BRIEF: Your answer must match, word for word, the lines from the one holding "Click the green" through the final line below, with pictures excluded.

Collected data:
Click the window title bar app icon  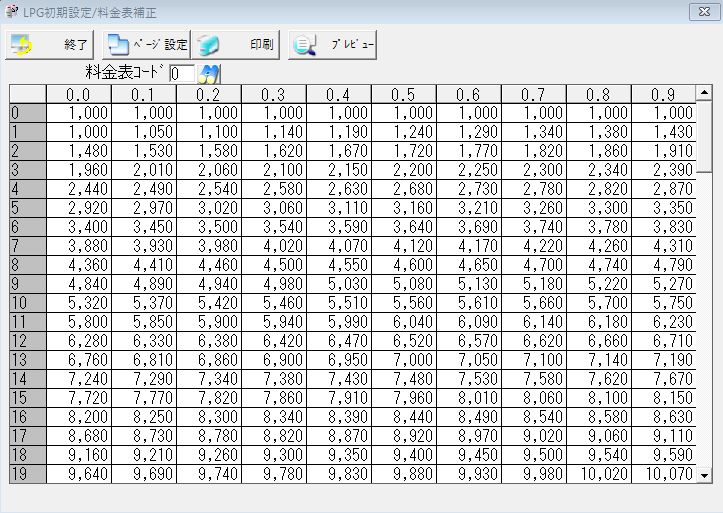point(11,12)
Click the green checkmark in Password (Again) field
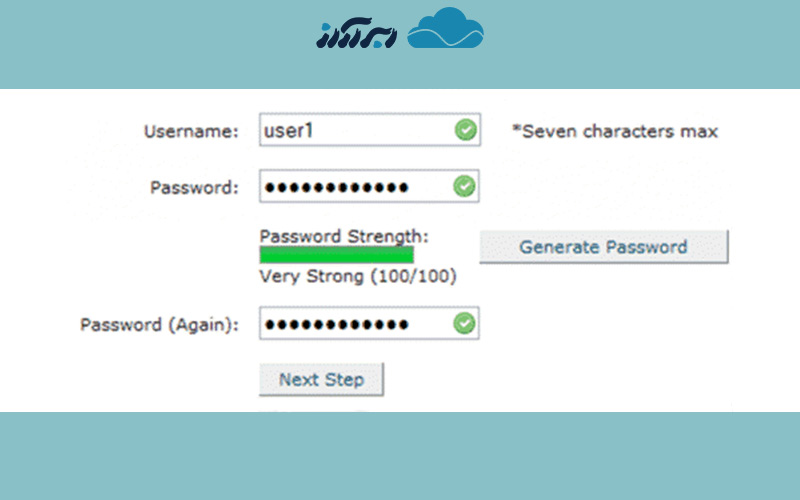The height and width of the screenshot is (500, 800). point(465,324)
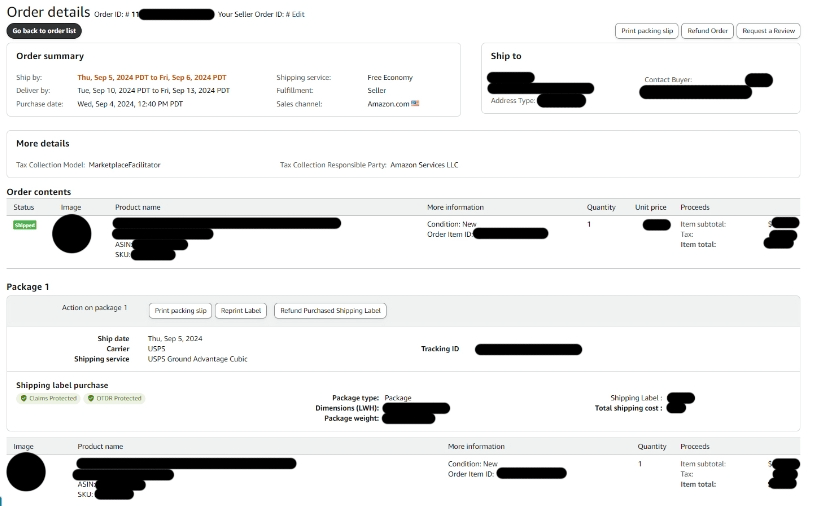Click the product name link in Order contents

227,223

WRITTEN ANSWER:
Click the green checkmark in Password (Again) field
The height and width of the screenshot is (500, 800). point(465,324)
Click the product name link in Order contents

227,223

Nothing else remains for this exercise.